Il avait sept ans lorsque son père s’avisa enfin qu’il lui fallait savoir autre chose que la musique. On le mit à l’école dans un pensionnat élémentaire, puis dans une autre pension où les enfans se préparaient à passer l’examen d’admission du gymnase ou lycée. Beethoven resta dans cette école, — en qualité d’externe, — jusqu’à douze ans. Il s’y rendait tous les jours de sept heures à onze, et d’une heure et demie à sept. On lui apprenait à lire, à écrire ; on lui enseignait les rudimens du latin ; mais surtout on lui faisait étudier le catéchisme en vue de sa première communion. Les leçons s’accompagnaient d’une discipline très sévère, et la vie de l’enfant devenait réellement très dure, d’autant plus que, sitôt revenu chez lui, il devait se remettre à ses exercices détestés.

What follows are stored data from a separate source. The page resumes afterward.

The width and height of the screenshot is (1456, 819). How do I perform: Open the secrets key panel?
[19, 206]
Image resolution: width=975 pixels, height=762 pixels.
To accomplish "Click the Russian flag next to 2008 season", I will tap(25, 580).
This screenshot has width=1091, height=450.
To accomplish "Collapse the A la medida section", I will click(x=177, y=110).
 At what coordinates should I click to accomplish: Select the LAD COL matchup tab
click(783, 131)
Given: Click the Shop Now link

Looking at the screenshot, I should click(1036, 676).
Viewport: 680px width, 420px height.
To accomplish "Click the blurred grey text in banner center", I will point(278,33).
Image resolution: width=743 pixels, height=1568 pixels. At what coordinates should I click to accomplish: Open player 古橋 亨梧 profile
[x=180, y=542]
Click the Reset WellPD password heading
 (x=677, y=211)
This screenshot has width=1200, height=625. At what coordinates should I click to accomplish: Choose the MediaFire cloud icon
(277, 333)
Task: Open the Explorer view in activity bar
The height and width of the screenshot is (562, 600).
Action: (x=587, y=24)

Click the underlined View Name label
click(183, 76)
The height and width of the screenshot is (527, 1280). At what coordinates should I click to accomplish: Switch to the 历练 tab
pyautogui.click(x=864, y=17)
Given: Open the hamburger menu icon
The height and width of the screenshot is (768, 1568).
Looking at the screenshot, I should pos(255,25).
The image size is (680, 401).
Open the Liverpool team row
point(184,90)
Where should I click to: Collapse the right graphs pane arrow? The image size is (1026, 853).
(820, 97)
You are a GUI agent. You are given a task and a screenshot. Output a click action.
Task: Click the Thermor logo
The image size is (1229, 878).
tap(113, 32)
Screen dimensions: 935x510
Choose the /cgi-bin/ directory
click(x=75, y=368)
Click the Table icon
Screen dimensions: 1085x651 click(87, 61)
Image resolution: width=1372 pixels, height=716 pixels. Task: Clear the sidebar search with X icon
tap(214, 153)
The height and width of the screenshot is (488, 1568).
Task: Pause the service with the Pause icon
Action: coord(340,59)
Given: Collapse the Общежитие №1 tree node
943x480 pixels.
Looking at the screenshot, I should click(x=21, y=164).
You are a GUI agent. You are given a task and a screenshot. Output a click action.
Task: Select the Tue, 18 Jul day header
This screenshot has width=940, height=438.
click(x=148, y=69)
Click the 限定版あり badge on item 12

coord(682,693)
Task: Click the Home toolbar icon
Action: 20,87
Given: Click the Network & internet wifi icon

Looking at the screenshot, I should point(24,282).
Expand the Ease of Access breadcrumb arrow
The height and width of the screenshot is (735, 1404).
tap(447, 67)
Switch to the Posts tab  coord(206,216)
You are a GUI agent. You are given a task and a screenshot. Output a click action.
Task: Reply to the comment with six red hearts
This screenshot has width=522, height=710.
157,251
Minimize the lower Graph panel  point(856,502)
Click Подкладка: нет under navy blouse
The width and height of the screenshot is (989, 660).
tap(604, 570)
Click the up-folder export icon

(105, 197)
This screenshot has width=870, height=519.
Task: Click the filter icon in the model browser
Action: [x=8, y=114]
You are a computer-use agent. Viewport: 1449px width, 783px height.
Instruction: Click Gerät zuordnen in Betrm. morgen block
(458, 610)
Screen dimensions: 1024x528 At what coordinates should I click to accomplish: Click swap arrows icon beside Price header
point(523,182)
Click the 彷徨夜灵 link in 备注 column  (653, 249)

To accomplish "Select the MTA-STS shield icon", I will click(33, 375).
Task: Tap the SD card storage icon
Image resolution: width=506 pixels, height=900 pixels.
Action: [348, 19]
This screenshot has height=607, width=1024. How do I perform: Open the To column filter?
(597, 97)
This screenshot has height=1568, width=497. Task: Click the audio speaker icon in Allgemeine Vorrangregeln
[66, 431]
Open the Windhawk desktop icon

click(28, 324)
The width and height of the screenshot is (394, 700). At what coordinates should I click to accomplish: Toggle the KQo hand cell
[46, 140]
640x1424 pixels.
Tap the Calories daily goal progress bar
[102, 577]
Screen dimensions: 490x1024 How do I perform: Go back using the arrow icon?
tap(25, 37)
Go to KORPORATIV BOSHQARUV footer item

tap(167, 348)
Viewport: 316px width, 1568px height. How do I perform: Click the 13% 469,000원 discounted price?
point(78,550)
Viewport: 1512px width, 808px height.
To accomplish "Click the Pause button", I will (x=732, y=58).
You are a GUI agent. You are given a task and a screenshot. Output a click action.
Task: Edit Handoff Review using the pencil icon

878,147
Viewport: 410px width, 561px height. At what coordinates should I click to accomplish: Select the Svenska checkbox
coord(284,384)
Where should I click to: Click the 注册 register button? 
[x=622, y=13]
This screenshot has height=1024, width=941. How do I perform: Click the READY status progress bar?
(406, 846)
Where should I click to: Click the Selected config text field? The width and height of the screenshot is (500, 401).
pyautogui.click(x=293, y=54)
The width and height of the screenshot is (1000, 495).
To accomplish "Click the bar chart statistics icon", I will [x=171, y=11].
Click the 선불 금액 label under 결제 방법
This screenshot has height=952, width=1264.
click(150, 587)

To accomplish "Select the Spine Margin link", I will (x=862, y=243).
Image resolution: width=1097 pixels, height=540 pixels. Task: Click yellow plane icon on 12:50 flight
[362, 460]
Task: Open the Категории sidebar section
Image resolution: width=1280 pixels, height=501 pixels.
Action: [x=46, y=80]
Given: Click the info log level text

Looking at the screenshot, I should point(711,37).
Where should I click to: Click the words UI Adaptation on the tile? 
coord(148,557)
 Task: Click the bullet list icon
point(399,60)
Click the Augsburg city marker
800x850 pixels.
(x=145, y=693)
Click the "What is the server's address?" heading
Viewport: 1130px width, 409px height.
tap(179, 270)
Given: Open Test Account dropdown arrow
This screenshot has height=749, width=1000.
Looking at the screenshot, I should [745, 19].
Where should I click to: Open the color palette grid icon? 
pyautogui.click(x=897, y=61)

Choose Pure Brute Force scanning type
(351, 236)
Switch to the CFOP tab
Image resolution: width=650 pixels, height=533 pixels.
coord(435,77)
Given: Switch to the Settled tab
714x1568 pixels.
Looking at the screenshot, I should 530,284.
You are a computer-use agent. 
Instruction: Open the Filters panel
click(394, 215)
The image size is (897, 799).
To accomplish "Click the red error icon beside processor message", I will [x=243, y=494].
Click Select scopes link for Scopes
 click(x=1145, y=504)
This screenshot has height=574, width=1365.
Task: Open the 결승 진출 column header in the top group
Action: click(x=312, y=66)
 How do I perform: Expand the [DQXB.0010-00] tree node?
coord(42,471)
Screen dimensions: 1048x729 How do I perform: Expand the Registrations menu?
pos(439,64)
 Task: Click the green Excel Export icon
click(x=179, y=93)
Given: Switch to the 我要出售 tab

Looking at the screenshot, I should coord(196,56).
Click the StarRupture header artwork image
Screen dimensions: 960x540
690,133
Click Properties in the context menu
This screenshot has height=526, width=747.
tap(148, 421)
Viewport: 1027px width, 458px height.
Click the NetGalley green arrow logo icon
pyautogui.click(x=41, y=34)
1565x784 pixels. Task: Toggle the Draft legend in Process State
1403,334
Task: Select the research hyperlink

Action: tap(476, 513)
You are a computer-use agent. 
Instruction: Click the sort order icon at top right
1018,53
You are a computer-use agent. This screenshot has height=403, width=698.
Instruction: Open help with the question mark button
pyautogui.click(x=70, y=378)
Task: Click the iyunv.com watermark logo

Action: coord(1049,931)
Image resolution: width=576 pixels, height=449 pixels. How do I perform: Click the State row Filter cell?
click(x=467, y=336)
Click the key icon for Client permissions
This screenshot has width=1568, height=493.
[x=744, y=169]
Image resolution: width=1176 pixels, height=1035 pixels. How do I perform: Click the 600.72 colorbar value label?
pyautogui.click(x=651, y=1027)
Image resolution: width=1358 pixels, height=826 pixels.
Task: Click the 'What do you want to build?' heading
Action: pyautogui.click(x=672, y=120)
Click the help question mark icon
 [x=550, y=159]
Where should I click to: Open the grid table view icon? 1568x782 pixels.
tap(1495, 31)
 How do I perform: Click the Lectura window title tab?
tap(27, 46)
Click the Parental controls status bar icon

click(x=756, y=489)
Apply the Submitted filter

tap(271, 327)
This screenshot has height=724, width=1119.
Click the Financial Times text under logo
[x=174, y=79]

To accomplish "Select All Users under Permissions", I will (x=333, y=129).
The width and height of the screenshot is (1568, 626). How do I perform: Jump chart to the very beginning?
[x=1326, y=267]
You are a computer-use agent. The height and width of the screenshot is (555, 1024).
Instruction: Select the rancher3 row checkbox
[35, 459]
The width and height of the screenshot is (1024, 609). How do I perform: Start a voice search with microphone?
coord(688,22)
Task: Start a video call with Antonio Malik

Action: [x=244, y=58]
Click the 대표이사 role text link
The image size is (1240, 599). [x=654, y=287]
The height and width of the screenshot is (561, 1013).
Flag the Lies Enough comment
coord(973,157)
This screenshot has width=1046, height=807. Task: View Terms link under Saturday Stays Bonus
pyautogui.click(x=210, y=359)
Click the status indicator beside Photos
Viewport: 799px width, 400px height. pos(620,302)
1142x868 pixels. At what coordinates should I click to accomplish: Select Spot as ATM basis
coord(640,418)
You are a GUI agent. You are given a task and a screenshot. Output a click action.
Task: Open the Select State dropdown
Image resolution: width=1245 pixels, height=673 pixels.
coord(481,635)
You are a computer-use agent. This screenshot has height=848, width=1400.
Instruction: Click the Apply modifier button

En 1779, le père de Beethoven, toujours préoccupé de hâter l’éducation musicale de son fils, lui donna un nouveau professeur, Tobias Pfeiffer, le ténor du théâtre, qui demeurait dans la même maison. C’était un assez bon musicien, mais ivrogne, lui aussi, et d’une irrégularité qui souvent forçait l’enfant à se relever la nuit pour prendre une leçon qu’il n’avait pu recevoir dans la journée. Cet enseignement dura peu : moins d’un an après, Pfeiffer quittait Bonn, et Beethoven passait aux mains d’un vieil organiste flamand, van der Eeden, ami de son défunt grand-père (1780).

Tels sont les faits principaux des dix premières années de la vie de Beethoven : il est facile de se représenter l’influence qu’ils ont dû exercer sur le développement de sa nature morale.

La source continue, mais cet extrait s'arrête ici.